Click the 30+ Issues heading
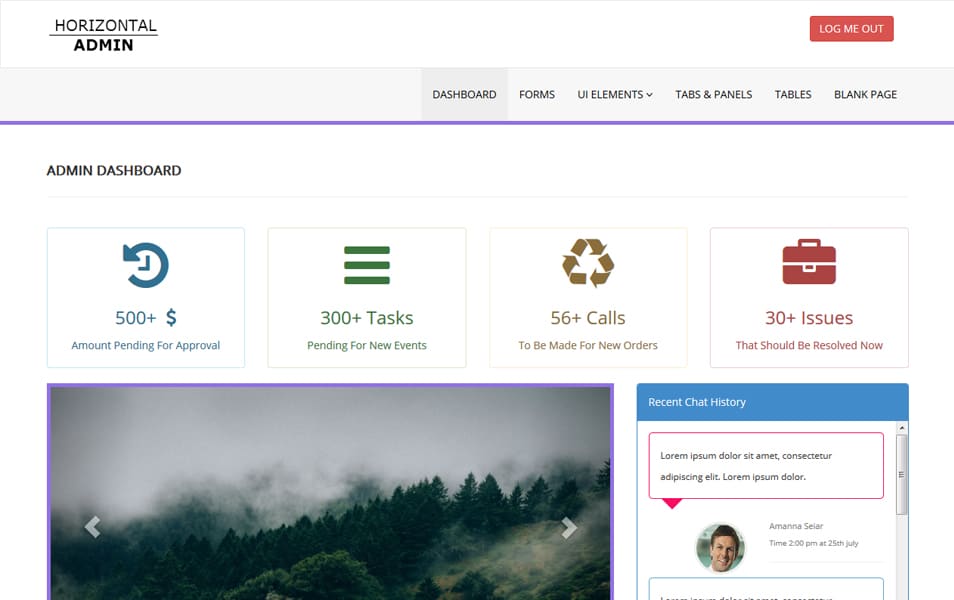Image resolution: width=954 pixels, height=600 pixels. coord(808,316)
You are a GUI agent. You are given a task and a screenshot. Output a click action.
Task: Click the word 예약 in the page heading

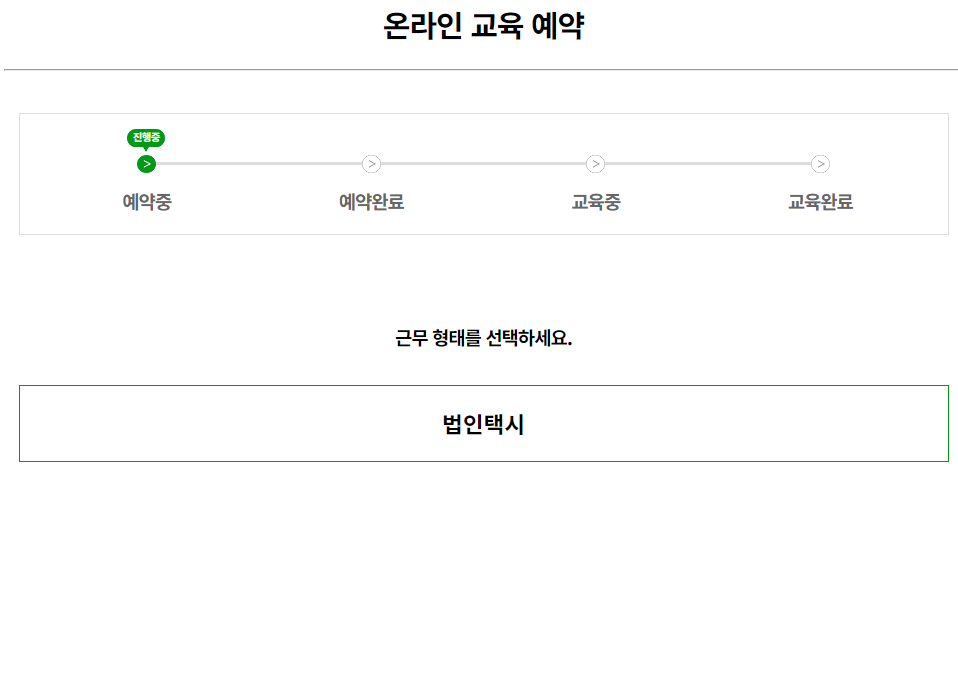click(559, 27)
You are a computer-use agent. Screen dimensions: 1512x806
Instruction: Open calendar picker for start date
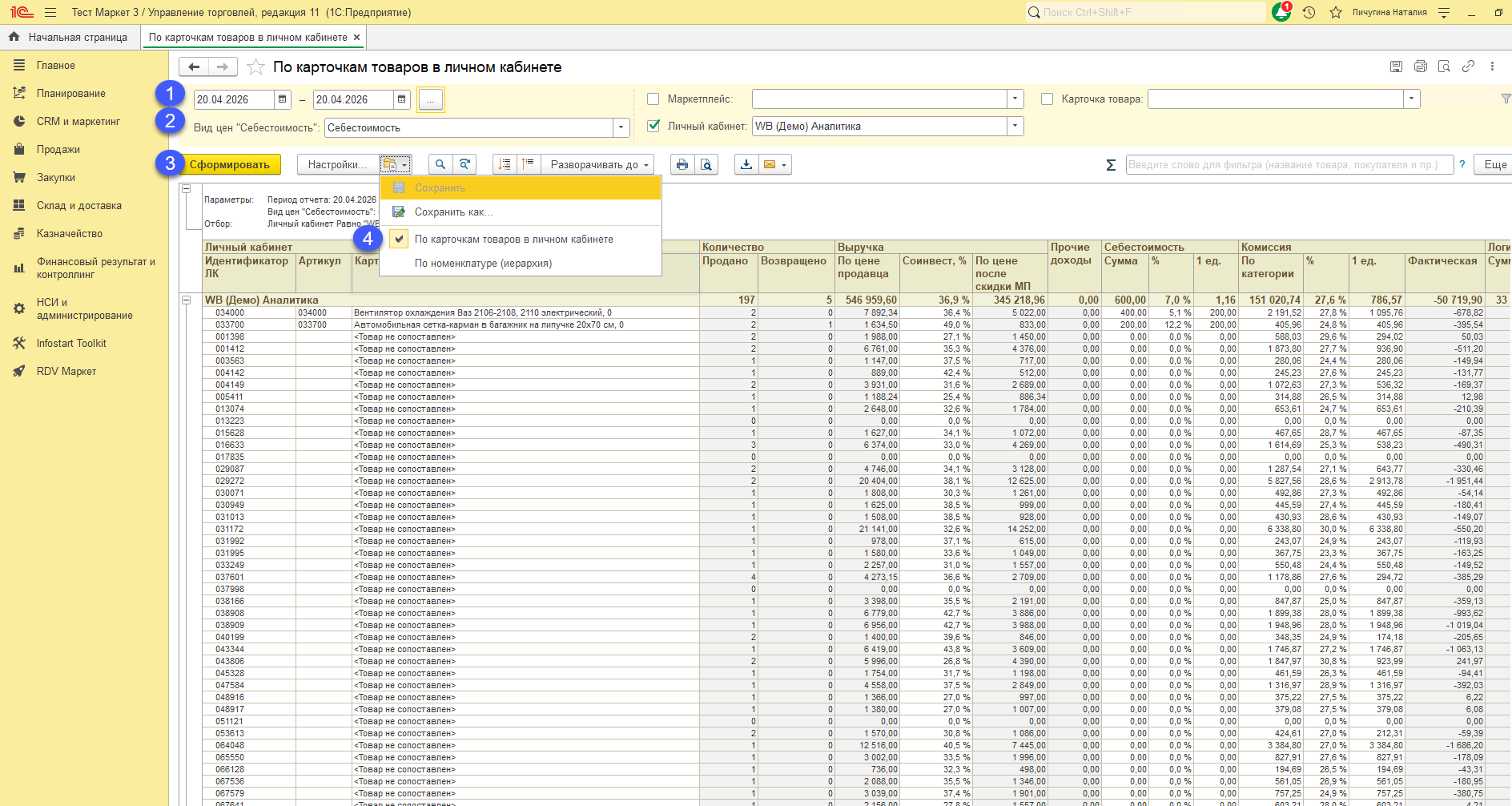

-*-*-

Prompt:
Each line above is to be copied exactly, and the pictures are to be dropped.

The completed task:
Click the 30+ Issues heading
Image resolution: width=954 pixels, height=600 pixels. coord(808,316)
You are a GUI agent. You are given a task and a screenshot. Output a click action.
Task: Click the word 예약 in the page heading

click(559, 27)
You are a computer-use agent. Screen dimensions: 1512x806
Instruction: Open calendar picker for start date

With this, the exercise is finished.